Jun 24 2010

WIPs

Please note, I apparently don’t have time to write about anything in depth, but plenty of time to make graphics about what I’m doing. Mmm, logic!

1. Reference image for a story I’m working on; originally was used for a story I just finished, but this image had another purpose. (It’s a worker.)

2. If I am not writing a story about someone in a coat of some kind, then I am writing a story about a post-human singularity…in which robots wear coats.

3. This looks like a still from a fantastic movie. It is, in fact, a still from One Night with the King, which is an absolutely terrible movie you will be seeing more of shortly.

4. Ditto. This is from Bathory. Not pictured: Hans Matheson painting a portrait of a baby that’s been stored inside the block of ice. (Oh, it happens.)

5. This is a picture of a juggler. Technically, he’s from an Anthropologie catalog, and he’s probably just a juggler because Hans Matheson found another stand-in. In my imagination, he’s my imaginary circus boyfriend. His name is Ben. You will probably see him again.

6. The novel currently with my agent takes place in a river city. This picture was from , and the time between me seeing it and me right-click-saving cannot be measured with modern instruments.

7. My next novel is set in the 1920s. Researching dance crazes of the time is repellent, grueling work that I absolutely do not enjoy whatsoever, but it has to be done.

8. Because it’s never the wrong time to watch Gleaming the Cube.

9. Inception. I have a piece about this movie lined up for Tor.com; in the meantime, just know that Joseph Gordon-Levitt must have signed an extra wire-work clause or something.


Jun 24 2010

Jonah Hex

Missing from photo: Josh Brolin making “Pew pew!” noises.

If this year’s speculative-cinema offerings have taught us anything, it’s that many speculative movies are bad. Many of them are very bad. But every once in a while, a movie comes along that is so gleefully bad, so delightfully awful, so surreally self-serious, that it transcends every rubric of quality and ascends in the camp canon as unintentional comedy gold.

In completely unrelated news, let’s talk about Jonah Hex.

The plot of the film can be boiled down as cleanly as any focus group could wish: Jonah Hex, grizzled bounty hunter with distinctive facial burns, rides through the Weird West kicking ass and taking names on his quest to kill Quentin Turnbull, the Confederate general who killed Jonah’s family. Turnbull and his henchmen are attempting to construct a nation-killer machine to ruin the tenuous post-Civil-War United States; after the Army recruits him, it’s officially up to Jonah to stop Turnbull for good.

* TO BE DONE
Answer these questions about the blog post above.
(a) In what decade is the writer's next novel set?
(b) Who killed Jonah Hex's family?
(c) What name does the writer give the juggler from the catalog picture?

* COLLECTED MATERIAL
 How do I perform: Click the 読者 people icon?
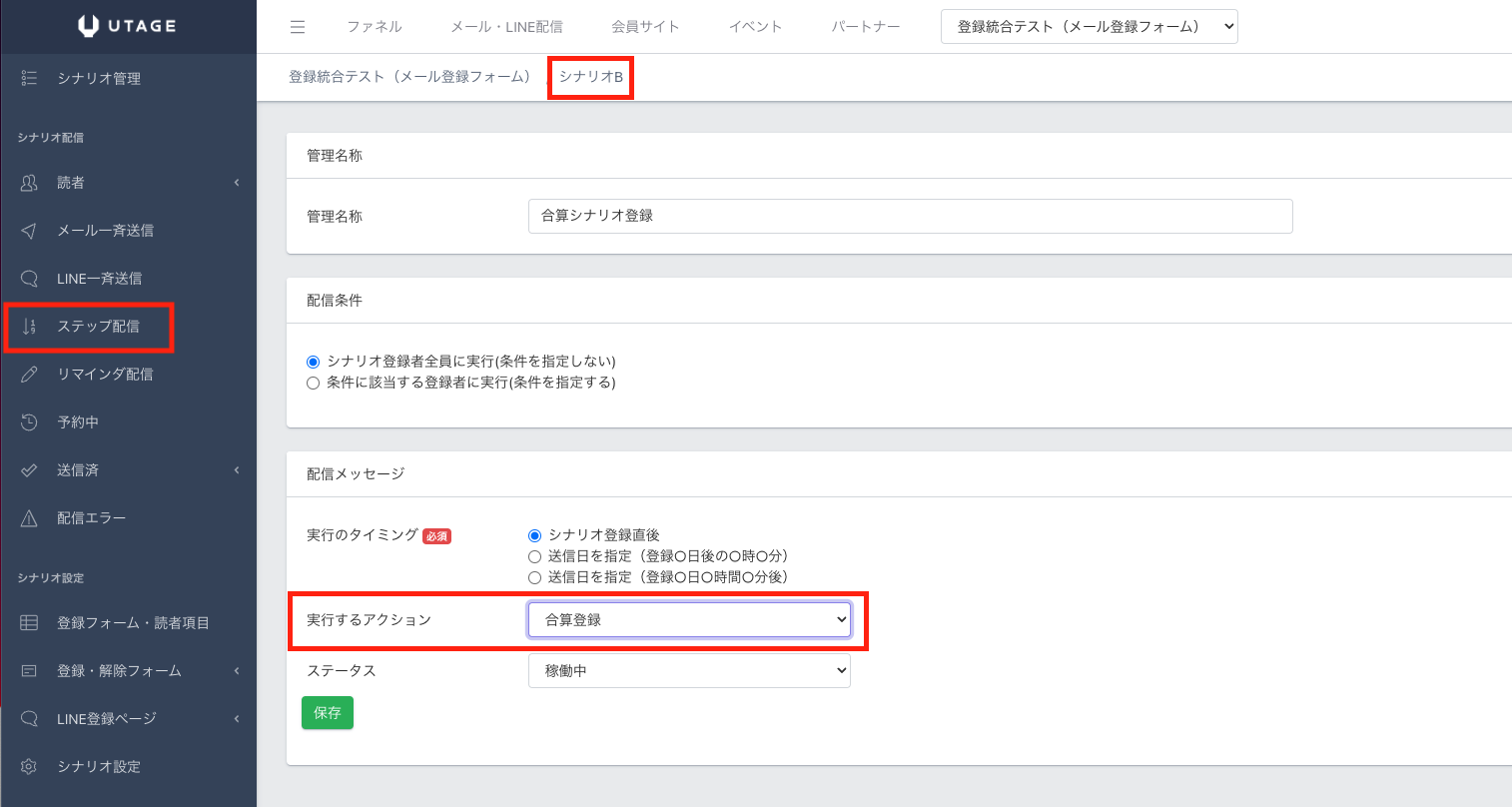coord(29,183)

* OUTPUT BELOW
(a) The 1920s.
(b) Quentin Turnbull, a Confederate general.
(c) Ben.